INDEBTEDNESS OF MANAGEMENT:

(a) On November 1, 1998, the Company issued 1,680,000 shares of
restricted common stock, subject to Rule 144, to Toho Ventures
Ltd., in exchange for 200 shares of common stock of Zoops Soups,
Inc., representing 100% of the outstanding and issued stock in
the company; and 200 shares of common stock of Floridino's, Inc.,
representing 100% of the outstanding and issued stock in the
company.  The two entities were combined to for Floridino's Inc.,
which became a wholly owned subsidiary of the Company.  Toho
Ventures Ltd., is a company whose majority shareholder is Nick
Pirgousis, the Chief Executive Officer of Floridino's
International Holdings Inc.

(b)  In May, 1999, the Company issued 50,000 shares of preferred
restricted common stock to Michael Floridino, the Company's
president, in connection with the purchase of three (3) parcels

                                40



<PAGE>
of real estate located at 1810 3rd Street, S.E., Winter Haven,
Florida, 300 Cypress Gardens Blvd, Winter Haven, Florida 33880,
3560 Cypress Gardens Road, Winter Haven, Florida 33884.  For
additional consideration to Michael Floridino, the Company
assumed the liabilities and encumbrances on each of those
properties.  The property provided by Michael Floridino was the
Fair Market Value in accordance with inquiries and appraisals
made by the Company through various real estate brokers in the
Winter Haven, Florida area.  The total market value of the three
properties, not reduced by mortgages, liens and encumbrances, was
approximately $639,000.

(c) During the course of the year to August 31, 1999, the Company
received funding for reconstruction of the Company's operations
from Raffles Toho Inc., the total sum of approximately $238,020.

■ Work instructions ■
Rewrite the paragraph of the disclosure on management indebtedness that begins "(a) On November 1, 1998" as a short bulleted list of its main facts. These records have no connection to the disclosure on management indebtedness.

Items listed in a dataset
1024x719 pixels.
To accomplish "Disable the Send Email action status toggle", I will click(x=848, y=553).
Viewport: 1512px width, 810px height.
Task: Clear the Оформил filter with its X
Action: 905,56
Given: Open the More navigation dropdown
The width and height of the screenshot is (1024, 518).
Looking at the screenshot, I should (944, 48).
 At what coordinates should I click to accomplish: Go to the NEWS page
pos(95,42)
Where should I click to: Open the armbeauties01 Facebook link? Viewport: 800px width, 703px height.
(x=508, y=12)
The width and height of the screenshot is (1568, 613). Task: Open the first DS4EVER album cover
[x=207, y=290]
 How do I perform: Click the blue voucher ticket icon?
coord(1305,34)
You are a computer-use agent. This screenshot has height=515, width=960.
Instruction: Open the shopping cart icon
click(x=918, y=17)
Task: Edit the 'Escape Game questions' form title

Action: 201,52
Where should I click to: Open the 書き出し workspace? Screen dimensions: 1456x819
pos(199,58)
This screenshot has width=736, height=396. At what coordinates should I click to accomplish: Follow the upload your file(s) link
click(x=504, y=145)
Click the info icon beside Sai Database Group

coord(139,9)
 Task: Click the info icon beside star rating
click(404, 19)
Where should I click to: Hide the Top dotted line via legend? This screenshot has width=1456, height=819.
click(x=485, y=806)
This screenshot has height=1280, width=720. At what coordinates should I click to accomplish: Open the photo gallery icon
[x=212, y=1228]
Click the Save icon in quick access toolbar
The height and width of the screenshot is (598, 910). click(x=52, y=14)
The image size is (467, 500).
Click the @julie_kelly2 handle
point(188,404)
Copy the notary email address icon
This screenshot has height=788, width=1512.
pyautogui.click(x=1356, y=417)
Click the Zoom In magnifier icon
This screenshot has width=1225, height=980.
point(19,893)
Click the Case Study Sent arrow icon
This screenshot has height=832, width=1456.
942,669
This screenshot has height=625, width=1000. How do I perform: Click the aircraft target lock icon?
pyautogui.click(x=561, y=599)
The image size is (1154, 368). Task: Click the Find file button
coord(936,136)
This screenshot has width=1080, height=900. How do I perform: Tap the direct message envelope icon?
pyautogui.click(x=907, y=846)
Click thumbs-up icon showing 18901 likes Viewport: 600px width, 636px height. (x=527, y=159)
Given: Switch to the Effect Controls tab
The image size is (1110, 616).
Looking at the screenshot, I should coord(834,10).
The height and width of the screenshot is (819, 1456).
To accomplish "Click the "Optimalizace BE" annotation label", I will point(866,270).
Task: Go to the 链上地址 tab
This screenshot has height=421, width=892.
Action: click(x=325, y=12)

■ Written answer ■
- On November 1, 1998, the Company issued 1,680,000 shares of restricted common stock, subject to Rule 144, to Toho Ventures Ltd.
- In exchange, it received 200 shares of common stock of Zoops Soups, Inc. and 200 shares of common stock of Floridino's, Inc. Each block was 100% of that company's outstanding and issued stock.
- The two entities were combined into Floridino's Inc., which became a wholly owned subsidiary of the Company.
- The majority shareholder of Toho Ventures Ltd. is Nick Pirgousis, Chief Executive Officer of Floridino's International Holdings Inc.